For four years, the Federal Office for the Protection of the Constitution (BfV) has observed the youth organization of the Alternative for Germany (AfD) more intensively than ever. Would the Junge Alternative (JA) become more radicalized? Agitating against refugees and migrants? Propagating a national concept of society? Or devalue German nationals with a migration background as second-class citizens?
Targeted propagation of enemy images
The BfV’s answer to all these questions is yes. And that’s why the AfD offspring has now been upgraded from a suspected case to a right-wing extremist effort. The President of the Office for the Protection of the Constitution, Thomas Haldenwang, justified this decision as follows: “The targeted propagation of enemy images and the stirring up of resentment in the population are generally suitable for preparing the ground for unpeaceful behavior towards those affected.”
At the same time as Junge Alternative, the “Institute for State Policy” (IfS) and the “One Percent” association were classified as right-wing extremist efforts. This increases the risk for all three groups of being observed by intelligence services. This includes, among other things, the possibility of monitoring people and their electronic communication in a targeted manner.

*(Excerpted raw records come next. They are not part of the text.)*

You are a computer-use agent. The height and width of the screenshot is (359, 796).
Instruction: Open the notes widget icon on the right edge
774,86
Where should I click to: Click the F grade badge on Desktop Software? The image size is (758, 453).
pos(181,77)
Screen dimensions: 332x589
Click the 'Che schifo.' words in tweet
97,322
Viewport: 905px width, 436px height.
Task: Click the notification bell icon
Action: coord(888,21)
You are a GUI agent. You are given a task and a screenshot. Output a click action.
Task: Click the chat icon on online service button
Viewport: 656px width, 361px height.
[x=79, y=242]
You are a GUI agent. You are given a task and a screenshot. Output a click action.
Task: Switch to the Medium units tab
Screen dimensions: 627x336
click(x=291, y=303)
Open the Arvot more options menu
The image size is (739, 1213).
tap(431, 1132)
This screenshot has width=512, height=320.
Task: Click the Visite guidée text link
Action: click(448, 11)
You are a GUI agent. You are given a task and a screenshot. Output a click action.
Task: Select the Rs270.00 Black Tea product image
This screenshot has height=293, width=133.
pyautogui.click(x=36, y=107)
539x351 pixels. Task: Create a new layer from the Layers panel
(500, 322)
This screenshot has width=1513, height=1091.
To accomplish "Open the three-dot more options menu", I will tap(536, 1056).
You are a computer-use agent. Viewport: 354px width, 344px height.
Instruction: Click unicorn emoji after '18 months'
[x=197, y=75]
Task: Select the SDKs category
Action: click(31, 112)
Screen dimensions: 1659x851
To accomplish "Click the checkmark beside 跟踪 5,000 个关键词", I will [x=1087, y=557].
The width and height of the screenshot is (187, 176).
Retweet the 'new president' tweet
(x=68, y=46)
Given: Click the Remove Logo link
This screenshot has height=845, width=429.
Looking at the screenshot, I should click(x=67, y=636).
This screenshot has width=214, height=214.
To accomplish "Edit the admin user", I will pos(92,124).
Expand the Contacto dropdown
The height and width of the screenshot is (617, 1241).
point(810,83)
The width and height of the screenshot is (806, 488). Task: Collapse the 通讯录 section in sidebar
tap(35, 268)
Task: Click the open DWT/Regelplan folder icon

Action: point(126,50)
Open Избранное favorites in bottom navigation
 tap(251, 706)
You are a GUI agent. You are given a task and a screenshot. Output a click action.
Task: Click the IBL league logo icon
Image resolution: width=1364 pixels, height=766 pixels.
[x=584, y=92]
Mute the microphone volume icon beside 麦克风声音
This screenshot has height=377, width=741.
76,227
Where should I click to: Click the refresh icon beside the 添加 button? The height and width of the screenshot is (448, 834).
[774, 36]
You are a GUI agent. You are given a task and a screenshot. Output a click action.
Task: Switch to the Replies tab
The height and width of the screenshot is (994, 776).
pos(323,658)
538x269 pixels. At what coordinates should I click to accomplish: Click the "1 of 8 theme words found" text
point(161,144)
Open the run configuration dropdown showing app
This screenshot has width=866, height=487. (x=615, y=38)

Anti-democracy ideologies and concepts
That was also possible before. But the probability that such methods will be used has become even greater with the decision that has now been made. The Office for the Protection of the Constitution not only focuses on violent extremists, “but also keeps an eye on those groups of people who constantly spread ideologies and concepts that are inimical to human dignity and anti-democratic,” emphasizes BfV boss Haldenwang.
The President of the Office for the Protection of the Constitution, Thomas Haldenwang, accuses the JA of propagating enemy images
The three organizations, which are now being targeted even more, aimed at the exclusion of alleged foreigners and tried to “make these positions socially compatible,” the reason given for the intensified surveillance by the Office for the Protection of the Constitution. The next and final sanction would be a ban.
A party ban is difficult
The Federal Ministry of the Interior has already made use of this possibility several times with right-wing extremist organizations and associations. However, banning a party is much more complicated. The attempt to ban the right-wing extremist National Democratic Party of Germany (NPD) failed in 2017.
Nevertheless, for the AfD, the classification of their youth organization as a proven right-wing extremist effort is an alarm signal. Because since March 2022, the BfV has also been able to monitor the entire party as a suspected case. On the other hand, she had unsuccessfully sued the Cologne Administrative Court. Shortly before, the then AfD chairman Jörg Meuthen had left the party.
Former AfD boss sees totalitarian traits
He justified his step by saying that the Alternative for Germany, founded in 2013, had developed very far to the right with totalitarian traits and was largely no longer based on the free-democratic basic order. A view that has long been shared by the Office for the Protection of the Constitution.
The security authority now considers the young AfD youth Junge Alternative to be even more dangerous: The popular understanding that clearly comes to light in the statements and announcements of the JA contradicts the popular understanding expressed in the Basic Law and is suitable for excluding members of supposedly other ethnic groups.
Blanket judgments about Muslims
Immigrants with a (supposedly) Muslim background in particular are said to have negative traits across the board: cultural backwardness and a disproportionately strong tendency towards crime and violence. And that just because of their origin and religion.
The Office for the Protection of the Constitution also has fundamental doubts about the AfD youth organization’s loyalty to the constitution. From the point of view of the BfV, evidence of this is a large number of defamation and disparagement of political opponents, but also of the state and its representatives. The YES is not about a dispute on the matter, but about a general disparagement of the democratic system in Germany. That is why the AfD offspring is now considered to be a right-wing extremist effort.